**Exercise prompt**
Please set down every line of the data below again, with nothing changed.
**** Record set
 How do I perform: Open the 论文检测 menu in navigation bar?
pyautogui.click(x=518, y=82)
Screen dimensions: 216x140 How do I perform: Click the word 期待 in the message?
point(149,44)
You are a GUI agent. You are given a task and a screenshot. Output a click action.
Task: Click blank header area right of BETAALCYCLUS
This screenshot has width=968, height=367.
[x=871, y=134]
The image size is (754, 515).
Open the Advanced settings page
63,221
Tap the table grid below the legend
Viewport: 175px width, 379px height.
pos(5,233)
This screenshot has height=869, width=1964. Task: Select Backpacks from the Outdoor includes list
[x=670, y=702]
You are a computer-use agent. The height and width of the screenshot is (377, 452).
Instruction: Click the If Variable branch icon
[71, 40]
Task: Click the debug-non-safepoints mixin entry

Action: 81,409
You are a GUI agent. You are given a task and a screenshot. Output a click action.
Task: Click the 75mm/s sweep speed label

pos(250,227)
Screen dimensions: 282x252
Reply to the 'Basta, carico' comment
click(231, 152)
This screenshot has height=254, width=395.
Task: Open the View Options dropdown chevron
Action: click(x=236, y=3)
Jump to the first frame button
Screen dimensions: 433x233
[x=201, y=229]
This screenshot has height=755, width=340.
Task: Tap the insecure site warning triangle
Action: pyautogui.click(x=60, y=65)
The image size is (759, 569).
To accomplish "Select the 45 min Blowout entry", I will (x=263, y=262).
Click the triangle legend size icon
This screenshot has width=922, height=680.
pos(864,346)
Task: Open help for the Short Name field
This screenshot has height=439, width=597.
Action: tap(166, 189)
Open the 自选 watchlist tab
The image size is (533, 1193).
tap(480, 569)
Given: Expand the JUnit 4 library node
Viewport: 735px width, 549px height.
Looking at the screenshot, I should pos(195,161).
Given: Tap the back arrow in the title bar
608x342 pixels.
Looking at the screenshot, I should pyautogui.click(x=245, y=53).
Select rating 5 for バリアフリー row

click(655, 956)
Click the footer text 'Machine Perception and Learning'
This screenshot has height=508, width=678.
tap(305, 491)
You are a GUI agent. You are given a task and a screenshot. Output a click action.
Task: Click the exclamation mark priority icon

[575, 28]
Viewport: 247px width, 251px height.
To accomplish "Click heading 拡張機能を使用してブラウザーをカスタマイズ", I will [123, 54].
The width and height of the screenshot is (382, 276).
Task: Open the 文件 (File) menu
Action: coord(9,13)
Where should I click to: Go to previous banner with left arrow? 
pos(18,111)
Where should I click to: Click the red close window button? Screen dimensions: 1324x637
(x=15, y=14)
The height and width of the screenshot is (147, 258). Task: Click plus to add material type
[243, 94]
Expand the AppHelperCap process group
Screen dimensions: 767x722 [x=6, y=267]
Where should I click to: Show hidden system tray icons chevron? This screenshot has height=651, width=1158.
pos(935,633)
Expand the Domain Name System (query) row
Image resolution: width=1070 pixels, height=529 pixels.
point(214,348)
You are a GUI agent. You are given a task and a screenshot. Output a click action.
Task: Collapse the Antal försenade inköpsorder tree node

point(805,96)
********
**Solution for this problem**
 How do I perform: Open the 论文检测 menu in navigation bar?
pyautogui.click(x=518, y=82)
Screen dimensions: 216x140 How do I perform: Click the word 期待 in the message?
point(149,44)
You are a GUI agent. You are given a task and a screenshot. Output a click action.
Task: Click blank header area right of BETAALCYCLUS
This screenshot has width=968, height=367.
[x=871, y=134]
The image size is (754, 515).
Open the Advanced settings page
63,221
Tap the table grid below the legend
Viewport: 175px width, 379px height.
pos(5,233)
This screenshot has height=869, width=1964. Task: Select Backpacks from the Outdoor includes list
[x=670, y=702]
You are a computer-use agent. The height and width of the screenshot is (377, 452).
Instruction: Click the If Variable branch icon
[71, 40]
Task: Click the debug-non-safepoints mixin entry

Action: 81,409
You are a GUI agent. You are given a task and a screenshot. Output a click action.
Task: Click the 75mm/s sweep speed label

pos(250,227)
Screen dimensions: 282x252
Reply to the 'Basta, carico' comment
click(231, 152)
This screenshot has height=254, width=395.
Task: Open the View Options dropdown chevron
Action: click(x=236, y=3)
Jump to the first frame button
Screen dimensions: 433x233
[x=201, y=229]
This screenshot has height=755, width=340.
Task: Tap the insecure site warning triangle
Action: pyautogui.click(x=60, y=65)
The image size is (759, 569).
To accomplish "Select the 45 min Blowout entry", I will (x=263, y=262).
Click the triangle legend size icon
This screenshot has width=922, height=680.
pos(864,346)
Task: Open help for the Short Name field
This screenshot has height=439, width=597.
Action: tap(166, 189)
Open the 自选 watchlist tab
The image size is (533, 1193).
tap(480, 569)
Given: Expand the JUnit 4 library node
Viewport: 735px width, 549px height.
Looking at the screenshot, I should pos(195,161).
Given: Tap the back arrow in the title bar
608x342 pixels.
Looking at the screenshot, I should pyautogui.click(x=245, y=53).
Select rating 5 for バリアフリー row

click(655, 956)
Click the footer text 'Machine Perception and Learning'
This screenshot has height=508, width=678.
tap(305, 491)
You are a GUI agent. You are given a task and a screenshot. Output a click action.
Task: Click the exclamation mark priority icon

[575, 28]
Viewport: 247px width, 251px height.
To accomplish "Click heading 拡張機能を使用してブラウザーをカスタマイズ", I will [123, 54].
The width and height of the screenshot is (382, 276).
Task: Open the 文件 (File) menu
Action: coord(9,13)
Where should I click to: Go to previous banner with left arrow? 
pos(18,111)
Where should I click to: Click the red close window button? Screen dimensions: 1324x637
(x=15, y=14)
The height and width of the screenshot is (147, 258). Task: Click plus to add material type
[243, 94]
Expand the AppHelperCap process group
Screen dimensions: 767x722 [x=6, y=267]
Where should I click to: Show hidden system tray icons chevron? This screenshot has height=651, width=1158.
pos(935,633)
Expand the Domain Name System (query) row
Image resolution: width=1070 pixels, height=529 pixels.
point(214,348)
You are a GUI agent. You are given a task and a screenshot. Output a click action.
Task: Collapse the Antal försenade inköpsorder tree node

point(805,96)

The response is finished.